La música dice que
la libertad existe
y que alguien no
paga el impuesto al césar.
Le dieron el Nobel en
2011 a Tomas Tranströmer. Un viejo ausente, perdido en alguna remota aldea de la fría
Suecia. Me activé. Enfundado en un abrigo de puercoespín —¡qué calor, qué
calor!— asomé mi nariz torcida en librerías desiertas y concurridas bibliotecas
públicas donde la gente se pelea por obtener acceso a Facebook. Olisqué las
hojas nuevas pues el Nobel activó al empresario de papel. Una chica atrevida,
Carolina Moreno, lo tradujo al lapao para Perifèric Edicions (La Plaça Salvatge, ojo al poema de la
catedral, dios), algunos hombres valientes lo descifraron en español, entre ellos los de Nórdica Ediciones. ¡Banzai!

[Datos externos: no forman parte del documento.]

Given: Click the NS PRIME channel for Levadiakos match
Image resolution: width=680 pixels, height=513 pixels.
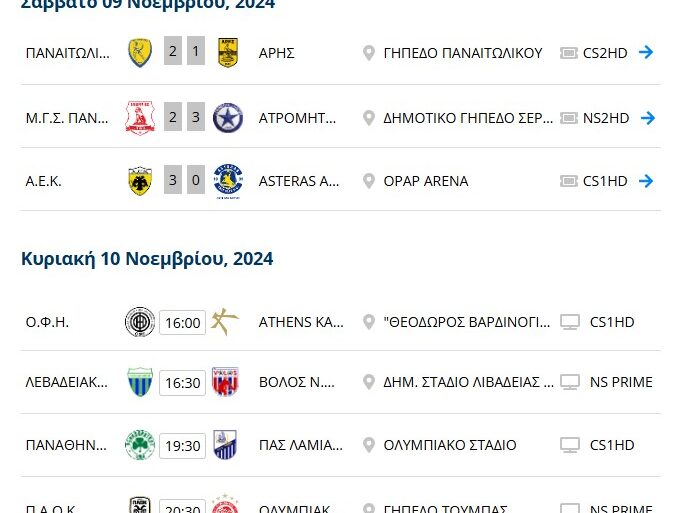Looking at the screenshot, I should click(x=620, y=382).
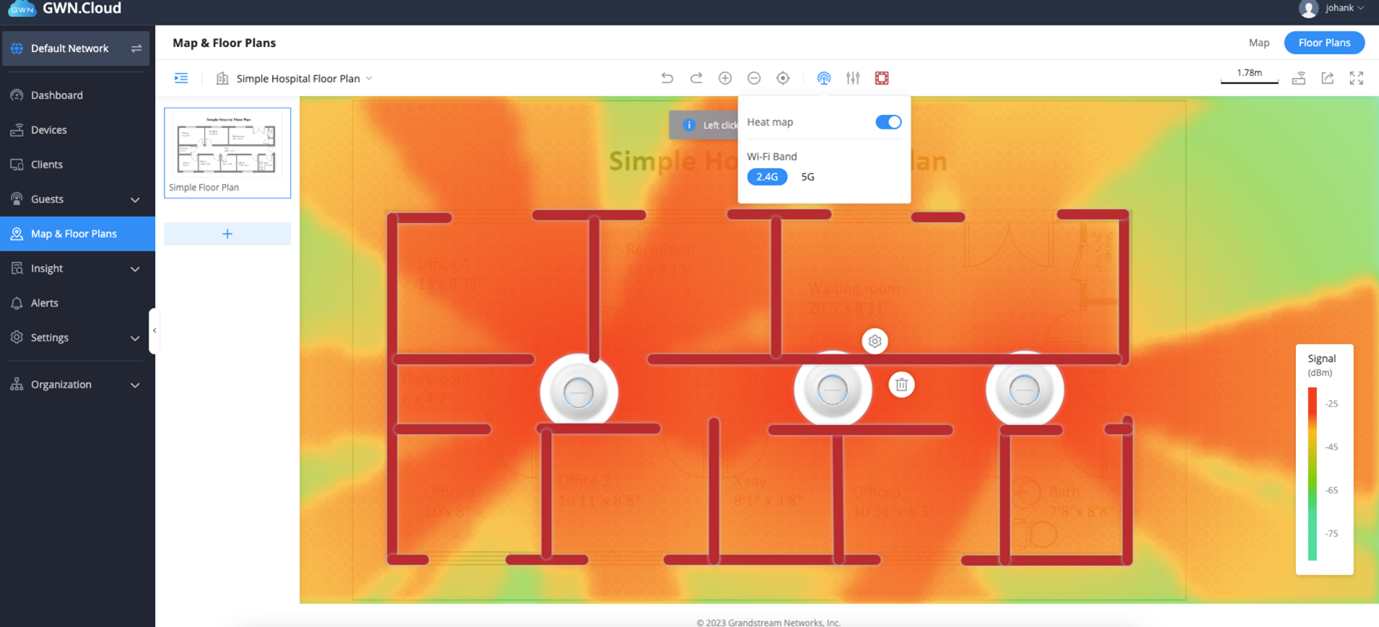Click the undo arrow in toolbar

pyautogui.click(x=667, y=78)
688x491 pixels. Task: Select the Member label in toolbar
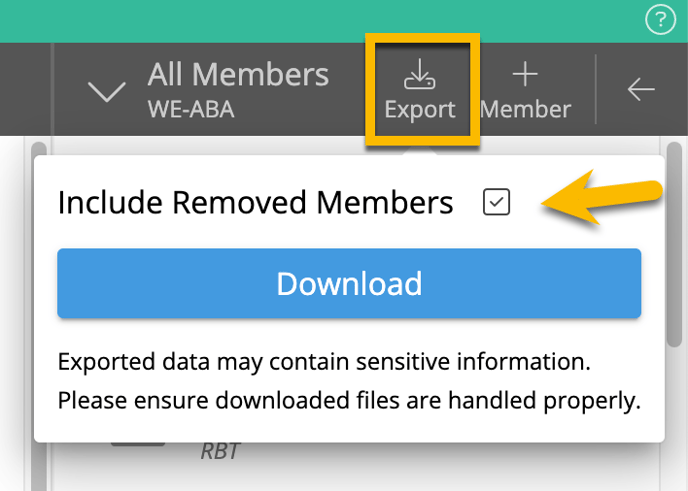click(x=526, y=109)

La transmutación del poeta transformador dejó la ribera adornada con magníficas poesías. Bien por la
Academia de los explosivos. Por estos ciberbarrios doy testimonio de algunos
poemas que me parecieron más cercanos que otros del universo de Tomas Tranströmer,
a veces denso como el ámbar, siempre en síntesis, tránsito hacia el cemento del
cosmos que nos rodea y nos empeñamos en no ver.